Task instructions =
1: In the business news briefs, what is the average asking price of a UK home according to Rightmove data?
2: Resume the business news briefs from their last sentence, adding what comes next.

Extract =
▽

IoD: 1 in 3 UK importers not ready for full customs checks
Almost a third of British companies that import goods from the EU are not prepared for full post-Brexit customs checks, according to a survey by the Institute of Directors (IoD). The poll saw 37% of small businesses and nearly a quarter of large firms say they were not ready for the end of a six-month grace period allowing them to delay making customs declarations to HMRC and paying any tariffs due. As of January 1, they will have to do so immediately. Kitty Ussher, chief economist at the IoD, said that while “significant changes” to customs arrangements are going to be introduced, “a large portion of businesses are either unprepared or simply unaware.” This, she added, “will exacerbate existing supply chain problems, leading to further congestion at ports, as well as extra costs from accidental non-compliance for many businesses.”

Investors increasingly take on directors
A study by Thomson Reuters shows investor rebellions against company directors have risen this year, with 42 directors of companies in the FTSE 100 and FTSE 250 facing big votes against their re-election at annual meetings, with this up from 30 last year. The analysis found that 33 companies suffered votes of 20% or more against their annual remuneration reports, compared with 17 a year ago. There were 16 climate-related shareholder resolutions seen in 2021, compared to only five in 2020 and just three in 2019. Hilary Owens Gray, a director at Thomson Reuters’ practical law business, comments: “Shareholders are becoming more vocal in making sure companies set sensible remuneration targets for directors and address how they are going to play their part in tackling climate change.”

Housing market set to be busy but less frantic in 2022
Rightmove expects the housing market to stay busy but return to more normal levels of activity in 2022, saying it believes that following a “frenzied” 18 months, the market is heading for a “less frenetic” period. The property platform noted that one sign of a return to more traditional conditions was the appearance of the usual  “December dip”, with the average asking price falling by 0.7% over the past month. Rightmove’s Tim Bannister said that an interest rate rise was likely next year, and that while a rate rise was often regarded as unhelpful to the market, “a slowing of the fast pace of sales, and associated pace of price rises, will help the return to more normality that will suit many movers”. Rightmove data shows that the average asking price of a UK home is now £340,167 compared with £342,401 a month ago, with the annual rate of price growth static at 6.3%. It has predicted that house prices will rise by 5% next year, with buyer demand and market momentum “remain strong going into 2022”.

△

(Records from a collection)
▽

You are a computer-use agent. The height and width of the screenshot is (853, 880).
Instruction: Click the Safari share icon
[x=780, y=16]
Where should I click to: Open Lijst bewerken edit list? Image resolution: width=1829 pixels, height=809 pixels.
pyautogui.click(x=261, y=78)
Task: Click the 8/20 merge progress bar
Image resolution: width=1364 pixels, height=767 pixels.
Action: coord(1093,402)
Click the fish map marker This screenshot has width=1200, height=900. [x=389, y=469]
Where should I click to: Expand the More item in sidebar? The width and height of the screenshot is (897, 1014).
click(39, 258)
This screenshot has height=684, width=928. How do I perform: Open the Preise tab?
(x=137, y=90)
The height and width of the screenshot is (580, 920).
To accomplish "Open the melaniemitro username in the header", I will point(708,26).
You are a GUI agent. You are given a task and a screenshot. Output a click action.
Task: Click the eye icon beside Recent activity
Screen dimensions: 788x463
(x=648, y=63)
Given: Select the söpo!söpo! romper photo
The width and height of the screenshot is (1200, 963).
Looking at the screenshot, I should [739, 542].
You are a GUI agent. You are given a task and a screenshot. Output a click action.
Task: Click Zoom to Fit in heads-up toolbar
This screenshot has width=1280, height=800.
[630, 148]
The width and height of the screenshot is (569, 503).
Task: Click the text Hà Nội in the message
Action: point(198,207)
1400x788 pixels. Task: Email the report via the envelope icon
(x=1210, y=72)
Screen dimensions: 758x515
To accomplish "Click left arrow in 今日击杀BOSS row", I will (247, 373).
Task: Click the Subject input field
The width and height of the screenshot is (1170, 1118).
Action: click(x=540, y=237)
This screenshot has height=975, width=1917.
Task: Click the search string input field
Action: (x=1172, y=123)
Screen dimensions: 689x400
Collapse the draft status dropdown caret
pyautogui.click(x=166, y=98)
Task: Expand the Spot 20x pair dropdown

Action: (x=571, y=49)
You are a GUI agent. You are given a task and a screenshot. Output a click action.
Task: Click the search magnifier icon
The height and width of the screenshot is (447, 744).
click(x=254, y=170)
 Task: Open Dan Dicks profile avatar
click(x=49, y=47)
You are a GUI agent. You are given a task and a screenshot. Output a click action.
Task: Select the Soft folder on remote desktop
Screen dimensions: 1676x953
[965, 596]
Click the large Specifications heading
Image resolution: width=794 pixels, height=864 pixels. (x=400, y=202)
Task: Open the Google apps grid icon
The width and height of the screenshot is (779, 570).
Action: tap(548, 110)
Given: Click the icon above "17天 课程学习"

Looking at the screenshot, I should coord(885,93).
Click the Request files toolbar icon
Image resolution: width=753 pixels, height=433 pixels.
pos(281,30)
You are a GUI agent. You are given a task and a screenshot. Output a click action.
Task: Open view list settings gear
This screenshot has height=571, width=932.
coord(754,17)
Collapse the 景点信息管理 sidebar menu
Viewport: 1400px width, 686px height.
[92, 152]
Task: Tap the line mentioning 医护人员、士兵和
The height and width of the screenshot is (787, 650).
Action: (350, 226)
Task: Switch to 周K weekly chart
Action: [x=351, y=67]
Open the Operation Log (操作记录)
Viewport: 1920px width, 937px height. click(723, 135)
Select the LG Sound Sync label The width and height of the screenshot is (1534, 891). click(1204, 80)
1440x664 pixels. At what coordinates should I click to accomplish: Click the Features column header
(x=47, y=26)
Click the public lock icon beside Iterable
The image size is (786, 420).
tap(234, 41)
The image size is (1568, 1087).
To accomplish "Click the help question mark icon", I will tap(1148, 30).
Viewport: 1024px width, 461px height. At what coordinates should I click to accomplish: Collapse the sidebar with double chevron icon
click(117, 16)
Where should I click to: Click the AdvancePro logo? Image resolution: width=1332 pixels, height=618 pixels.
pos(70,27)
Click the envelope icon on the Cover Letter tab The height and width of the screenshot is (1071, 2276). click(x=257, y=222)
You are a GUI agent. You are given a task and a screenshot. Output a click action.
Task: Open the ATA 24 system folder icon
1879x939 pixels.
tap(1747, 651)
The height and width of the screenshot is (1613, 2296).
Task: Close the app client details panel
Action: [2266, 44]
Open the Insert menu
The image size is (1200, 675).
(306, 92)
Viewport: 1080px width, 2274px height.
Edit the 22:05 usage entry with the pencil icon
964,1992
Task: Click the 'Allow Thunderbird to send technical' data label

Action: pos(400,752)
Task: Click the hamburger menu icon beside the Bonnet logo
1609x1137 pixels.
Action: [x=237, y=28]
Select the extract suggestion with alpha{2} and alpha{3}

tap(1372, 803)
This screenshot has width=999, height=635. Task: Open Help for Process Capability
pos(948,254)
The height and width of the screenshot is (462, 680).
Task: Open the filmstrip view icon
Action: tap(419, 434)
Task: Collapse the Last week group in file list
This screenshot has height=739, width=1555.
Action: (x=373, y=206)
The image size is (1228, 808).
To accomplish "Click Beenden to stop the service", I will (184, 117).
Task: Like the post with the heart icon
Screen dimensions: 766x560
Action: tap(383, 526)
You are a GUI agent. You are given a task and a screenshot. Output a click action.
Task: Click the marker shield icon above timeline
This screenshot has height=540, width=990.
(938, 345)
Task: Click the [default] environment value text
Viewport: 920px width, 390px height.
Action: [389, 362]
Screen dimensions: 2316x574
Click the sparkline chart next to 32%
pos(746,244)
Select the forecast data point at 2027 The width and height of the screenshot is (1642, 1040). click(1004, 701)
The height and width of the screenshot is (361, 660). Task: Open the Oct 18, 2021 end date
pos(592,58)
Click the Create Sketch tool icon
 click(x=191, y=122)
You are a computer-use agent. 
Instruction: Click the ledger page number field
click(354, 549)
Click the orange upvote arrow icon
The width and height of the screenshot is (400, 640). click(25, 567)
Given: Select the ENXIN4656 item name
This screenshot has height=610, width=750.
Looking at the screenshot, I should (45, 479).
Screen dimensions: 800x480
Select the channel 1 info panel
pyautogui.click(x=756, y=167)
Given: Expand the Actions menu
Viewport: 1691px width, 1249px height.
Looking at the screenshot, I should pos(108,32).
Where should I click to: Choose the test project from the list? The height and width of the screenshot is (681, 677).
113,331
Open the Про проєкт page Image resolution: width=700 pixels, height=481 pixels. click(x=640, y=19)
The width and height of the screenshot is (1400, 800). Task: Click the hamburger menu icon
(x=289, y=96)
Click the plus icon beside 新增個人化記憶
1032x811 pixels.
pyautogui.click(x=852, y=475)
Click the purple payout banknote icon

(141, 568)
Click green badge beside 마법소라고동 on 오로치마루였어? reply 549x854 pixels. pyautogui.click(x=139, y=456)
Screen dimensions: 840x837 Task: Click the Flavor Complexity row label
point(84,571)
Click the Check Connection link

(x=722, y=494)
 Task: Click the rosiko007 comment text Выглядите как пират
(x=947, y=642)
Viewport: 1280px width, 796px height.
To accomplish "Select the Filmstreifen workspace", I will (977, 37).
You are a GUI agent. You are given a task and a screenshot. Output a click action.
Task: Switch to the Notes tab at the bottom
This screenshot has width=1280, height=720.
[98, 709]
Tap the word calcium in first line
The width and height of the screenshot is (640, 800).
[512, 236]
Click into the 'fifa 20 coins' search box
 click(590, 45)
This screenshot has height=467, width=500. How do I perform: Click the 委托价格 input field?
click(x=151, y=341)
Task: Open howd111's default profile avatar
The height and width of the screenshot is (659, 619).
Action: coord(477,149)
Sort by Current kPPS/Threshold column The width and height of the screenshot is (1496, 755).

△

Results for each task =
1: £340,167

2:
Biggest banks pass BoE stress test
The Bank of England (BoE) says Britain’s financial system is healthy enough to withstand a deep recession, saying major UK banks “are strong enough to keep supporting households and businesses, even in severe scenarios”. The Bank’s annual stress test found that the country’s eight biggest lenders would not see their levels of capital drop to dangerous levels, even in a scenario where unemployment climbed to 12% and house prices crashed by 33%. Releasing the findings, the BoE said it would raise the capital requirements for UK banks next year, with the Bank also consulting on loosening affordability limits on mortgages. It also warned that it was monitoring the increasing use and popularity of cryptocurrencies. Noting that the “direct risks to the stability of the UK financial system from cryptoassets are currently limited,” the Financial Policy Committee added: “However, at the current rapid pace of growth, and as these assets become more interconnected with the wider financial system, cryptoassets will present a number of financial stability risks.” Reflecting on the stress test report, BoE governor Andrew Bailey said the “system can withstand a stress that’s much larger than the stress we’ve seen so far”. However, the Bank warned that the pandemic could still have “a greater impact” on the economy, especially in light of new variants.